First let’s grab some data and load the tidyverse:

library(tidyverse)

# data from DOI: 10.1098/rsbl.2016.0467
df <- read_csv("http://datadryad.org/bitstream/handle/10255/dryad.121150/Bolnick_data.csv?sequence=2")

# view the variables and their types
map_chr(df, typeof)

                        Lake                          Fish 
                  "character"                   "character" 
                  Model_color                         depth 
                  "character"                     "integer" 
                      N_bites                    N_inspects 
                    "integer"                     "integer" 
      Aggressive_interactions                          Date 
                    "integer"                   "character" 
  Mean.interval.between.bites Median.interval.between.bites 
                     "double"                      "double" 
                  SD.interval 
                     "double" 

These data describe how male sticklebacks respond to simulated intruder attacks in the wild in two lakes.

To look for outliers and get a sense of how each variable might be skewed, I define a simple function, plot_histograms():

plot_histograms <- function(data){
  data %>%
    select_if(is.numeric) %>%
    gather(variable, value) %>%
    ggplot(aes(x = value)) +
    geom_histogram() + 
    facet_wrap(~variable)
}
plot_histograms(df)

This selects only the numeric columns from the data frame, puts the data into tidy format, then uses facet_wrap(~variable) to produce a different plot for each variable. (If the variables are on very different scales, it might make sense to use facet_wrap(~variable, scales = "free_x")).

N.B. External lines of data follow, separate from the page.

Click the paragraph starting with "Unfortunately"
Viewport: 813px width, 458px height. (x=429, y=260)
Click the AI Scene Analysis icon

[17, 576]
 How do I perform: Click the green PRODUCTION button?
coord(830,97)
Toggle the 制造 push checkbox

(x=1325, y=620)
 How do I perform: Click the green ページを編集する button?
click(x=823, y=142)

You could obviously make this function a lot fancier and more flexible, but it produces a plot that’s informative without being overwhelming as is.

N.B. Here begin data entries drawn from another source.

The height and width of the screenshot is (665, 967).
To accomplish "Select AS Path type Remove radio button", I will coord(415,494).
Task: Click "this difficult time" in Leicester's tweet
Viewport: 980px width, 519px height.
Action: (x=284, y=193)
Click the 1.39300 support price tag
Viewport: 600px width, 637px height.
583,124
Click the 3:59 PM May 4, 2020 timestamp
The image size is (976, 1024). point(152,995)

We could use the same logic to just look at counts of the categorical variables:

plot_counts <- function(data){
  data %>%
    select_if(is.character) %>%
    gather(variable, value) %>%
    ggplot(aes(x = value)) +
    geom_bar() + 
    facet_wrap(~variable, scale = "free_x")
}
plot_counts(df)

plot the relationship between a categorical variable and each numeric variable

To take it one step further, we’re probably interested in getting a first-pass look at the relationship between the numeric variables and each of the categorical variables. Again, ggpairs does this already, but depending on the number of variables, it throws in a lot of extra information that can be difficult for a human brain to process.

Below I define plot_cat_relationship(), which is similar to plot_histograms(); instead of producing a histogram for each numeric variable, however, it produces a boxplot of the relationship between each numeric variable and one categorical variable. This keeps things simple enough for my head to process things.

The implementation gave me a chance to learn more about tidyeval and quosures, because the function relies on tidyverse packages like dplyr that use tidyeval. Interested readers should read the article linked above, which does a really nice job of explaining tidyeval.

ggplot2 does not use tidyeval yet, however, which leads to some ugly workarounds in the code below.

plot_cat_relationship <- function(data, categorical_variable) {
  
  numeric_cols <- names(data)[map_lgl(data, is.numeric)]
  enquo_cat <- enquo(categorical_variable)
  
  data %>% 
    select(!!enquo_cat, numeric_cols) %>%
    gather(variable, value, -!!enquo_cat) %>%
    ggplot(aes_string(x = quo_name(enquo_cat), y = "value", color = quo_name(enquo_cat))) +
    geom_boxplot() +
    facet_wrap(~variable) +
    coord_flip() +
    scale_color_brewer(type = "qual", palette = "Dark2", guide = F)
}

# note that `Model_color` is not in quotes
plot_cat_relationship(df, Model_color)

This makes it easy to see how a single categorical variable, Model_color, differs among each of the variables.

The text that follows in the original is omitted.